Work instructions: Would you quote the material below from its first line through the line containing "Task: Open the variable", exactly and with both ends included?

Data excerpts:
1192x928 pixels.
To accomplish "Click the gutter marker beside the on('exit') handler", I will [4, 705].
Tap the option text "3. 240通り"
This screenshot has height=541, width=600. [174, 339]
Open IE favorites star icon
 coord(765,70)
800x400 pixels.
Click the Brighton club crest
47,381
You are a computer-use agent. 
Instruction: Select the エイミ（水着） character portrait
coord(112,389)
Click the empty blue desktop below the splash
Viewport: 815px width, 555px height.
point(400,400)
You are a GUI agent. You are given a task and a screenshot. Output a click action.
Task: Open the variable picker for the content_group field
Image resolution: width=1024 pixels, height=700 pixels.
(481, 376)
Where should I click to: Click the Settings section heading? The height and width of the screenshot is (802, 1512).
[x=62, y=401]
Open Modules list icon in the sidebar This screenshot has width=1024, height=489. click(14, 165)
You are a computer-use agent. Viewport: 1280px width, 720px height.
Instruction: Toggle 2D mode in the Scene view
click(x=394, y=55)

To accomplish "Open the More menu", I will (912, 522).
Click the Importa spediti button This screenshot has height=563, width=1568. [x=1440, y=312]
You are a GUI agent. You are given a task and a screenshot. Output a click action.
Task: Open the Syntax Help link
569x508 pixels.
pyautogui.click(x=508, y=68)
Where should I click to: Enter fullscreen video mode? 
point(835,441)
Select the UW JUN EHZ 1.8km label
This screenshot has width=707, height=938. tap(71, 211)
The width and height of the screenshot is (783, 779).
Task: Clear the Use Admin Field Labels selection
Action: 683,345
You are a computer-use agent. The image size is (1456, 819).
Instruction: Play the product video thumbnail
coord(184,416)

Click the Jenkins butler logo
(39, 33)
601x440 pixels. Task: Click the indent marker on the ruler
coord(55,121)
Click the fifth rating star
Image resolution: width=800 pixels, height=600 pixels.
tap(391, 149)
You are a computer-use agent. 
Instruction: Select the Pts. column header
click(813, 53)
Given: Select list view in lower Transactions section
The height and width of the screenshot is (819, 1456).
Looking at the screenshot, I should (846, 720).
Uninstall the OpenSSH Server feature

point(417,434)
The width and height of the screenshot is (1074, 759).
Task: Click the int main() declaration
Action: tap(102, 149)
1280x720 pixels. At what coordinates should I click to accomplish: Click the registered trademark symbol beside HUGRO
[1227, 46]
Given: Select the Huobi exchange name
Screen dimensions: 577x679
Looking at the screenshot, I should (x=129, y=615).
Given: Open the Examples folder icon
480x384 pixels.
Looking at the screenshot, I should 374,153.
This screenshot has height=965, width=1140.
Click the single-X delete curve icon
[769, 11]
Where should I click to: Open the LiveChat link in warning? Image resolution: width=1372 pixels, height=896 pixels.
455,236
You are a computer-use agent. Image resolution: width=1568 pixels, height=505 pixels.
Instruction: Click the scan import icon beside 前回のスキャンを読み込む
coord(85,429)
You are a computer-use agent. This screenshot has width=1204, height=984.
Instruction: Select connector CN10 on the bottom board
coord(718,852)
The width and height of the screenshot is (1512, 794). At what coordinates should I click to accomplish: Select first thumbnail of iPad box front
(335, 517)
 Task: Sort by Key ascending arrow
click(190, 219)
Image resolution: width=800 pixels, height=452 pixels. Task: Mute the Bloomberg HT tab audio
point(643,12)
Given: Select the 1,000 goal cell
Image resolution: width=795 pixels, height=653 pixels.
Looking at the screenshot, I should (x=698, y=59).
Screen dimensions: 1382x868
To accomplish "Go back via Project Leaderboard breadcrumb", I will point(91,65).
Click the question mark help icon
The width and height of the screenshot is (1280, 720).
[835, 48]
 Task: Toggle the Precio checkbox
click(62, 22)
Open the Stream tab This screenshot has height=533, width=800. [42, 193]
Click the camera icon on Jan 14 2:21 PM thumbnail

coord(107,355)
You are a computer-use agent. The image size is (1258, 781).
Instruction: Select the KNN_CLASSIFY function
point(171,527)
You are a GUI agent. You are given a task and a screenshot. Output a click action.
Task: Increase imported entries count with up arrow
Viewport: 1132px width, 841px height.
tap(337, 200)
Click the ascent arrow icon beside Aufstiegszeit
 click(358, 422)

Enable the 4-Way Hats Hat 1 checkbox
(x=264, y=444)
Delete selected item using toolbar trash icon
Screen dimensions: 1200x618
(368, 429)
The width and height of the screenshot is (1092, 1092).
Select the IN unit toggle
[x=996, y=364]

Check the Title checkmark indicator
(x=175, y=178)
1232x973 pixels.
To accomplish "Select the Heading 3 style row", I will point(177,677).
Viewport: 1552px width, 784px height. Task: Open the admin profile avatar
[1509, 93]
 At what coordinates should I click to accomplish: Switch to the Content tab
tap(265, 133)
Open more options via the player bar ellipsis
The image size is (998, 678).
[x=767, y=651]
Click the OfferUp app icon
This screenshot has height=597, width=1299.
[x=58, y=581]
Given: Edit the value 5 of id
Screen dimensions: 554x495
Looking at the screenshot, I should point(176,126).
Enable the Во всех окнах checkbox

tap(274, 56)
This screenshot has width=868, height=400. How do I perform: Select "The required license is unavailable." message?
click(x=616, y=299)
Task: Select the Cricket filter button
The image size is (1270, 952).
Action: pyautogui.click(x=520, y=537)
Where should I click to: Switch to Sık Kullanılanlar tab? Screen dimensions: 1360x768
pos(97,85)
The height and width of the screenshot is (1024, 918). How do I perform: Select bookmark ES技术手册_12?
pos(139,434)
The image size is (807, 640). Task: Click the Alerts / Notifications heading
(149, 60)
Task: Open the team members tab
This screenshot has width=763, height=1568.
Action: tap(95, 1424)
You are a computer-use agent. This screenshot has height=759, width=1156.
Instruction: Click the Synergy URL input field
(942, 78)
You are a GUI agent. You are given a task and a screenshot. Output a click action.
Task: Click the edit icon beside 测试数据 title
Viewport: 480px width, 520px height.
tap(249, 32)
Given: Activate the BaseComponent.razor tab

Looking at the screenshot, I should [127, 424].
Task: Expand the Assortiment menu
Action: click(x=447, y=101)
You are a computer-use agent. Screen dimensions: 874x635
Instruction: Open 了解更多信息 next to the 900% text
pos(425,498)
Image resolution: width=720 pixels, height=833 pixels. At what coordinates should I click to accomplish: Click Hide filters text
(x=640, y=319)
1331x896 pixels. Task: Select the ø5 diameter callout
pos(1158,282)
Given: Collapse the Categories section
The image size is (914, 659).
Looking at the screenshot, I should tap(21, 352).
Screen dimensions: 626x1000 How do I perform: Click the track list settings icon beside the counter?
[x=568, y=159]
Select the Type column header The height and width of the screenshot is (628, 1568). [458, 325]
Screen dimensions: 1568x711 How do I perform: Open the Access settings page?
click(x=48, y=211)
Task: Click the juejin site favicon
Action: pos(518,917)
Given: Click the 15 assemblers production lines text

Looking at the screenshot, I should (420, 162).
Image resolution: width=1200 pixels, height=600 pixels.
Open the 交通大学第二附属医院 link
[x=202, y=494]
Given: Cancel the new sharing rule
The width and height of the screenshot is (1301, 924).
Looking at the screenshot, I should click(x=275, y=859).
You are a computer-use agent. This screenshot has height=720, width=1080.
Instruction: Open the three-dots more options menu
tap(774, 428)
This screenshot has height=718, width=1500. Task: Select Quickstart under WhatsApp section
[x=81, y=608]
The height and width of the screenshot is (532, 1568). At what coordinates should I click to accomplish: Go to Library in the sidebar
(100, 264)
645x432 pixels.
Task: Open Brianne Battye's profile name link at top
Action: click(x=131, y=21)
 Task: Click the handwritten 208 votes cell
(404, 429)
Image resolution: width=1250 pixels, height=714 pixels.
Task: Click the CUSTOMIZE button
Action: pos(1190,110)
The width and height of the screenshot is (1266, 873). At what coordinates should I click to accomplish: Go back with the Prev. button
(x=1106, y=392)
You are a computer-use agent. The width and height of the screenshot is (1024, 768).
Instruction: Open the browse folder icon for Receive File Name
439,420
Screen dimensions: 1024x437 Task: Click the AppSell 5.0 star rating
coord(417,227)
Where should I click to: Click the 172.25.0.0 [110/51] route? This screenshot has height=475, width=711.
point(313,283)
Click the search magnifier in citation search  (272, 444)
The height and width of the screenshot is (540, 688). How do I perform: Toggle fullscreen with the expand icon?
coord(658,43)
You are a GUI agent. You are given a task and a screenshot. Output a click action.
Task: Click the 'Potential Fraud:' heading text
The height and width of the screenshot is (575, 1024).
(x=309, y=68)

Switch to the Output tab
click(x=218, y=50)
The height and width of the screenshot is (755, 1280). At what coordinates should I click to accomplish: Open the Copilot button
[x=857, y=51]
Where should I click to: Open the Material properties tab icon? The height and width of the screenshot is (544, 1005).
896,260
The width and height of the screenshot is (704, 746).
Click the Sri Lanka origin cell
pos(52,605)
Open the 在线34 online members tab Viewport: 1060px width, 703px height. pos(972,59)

Exercise result:
1192x928 pixels.
To accomplish "Click the gutter marker beside the on('exit') handler", I will [4, 705].
Tap the option text "3. 240通り"
This screenshot has height=541, width=600. [174, 339]
Open IE favorites star icon
 coord(765,70)
800x400 pixels.
Click the Brighton club crest
47,381
You are a computer-use agent. 
Instruction: Select the エイミ（水着） character portrait
coord(112,389)
Click the empty blue desktop below the splash
Viewport: 815px width, 555px height.
point(400,400)
You are a GUI agent. You are given a task and a screenshot. Output a click action.
Task: Open the variable picker for the content_group field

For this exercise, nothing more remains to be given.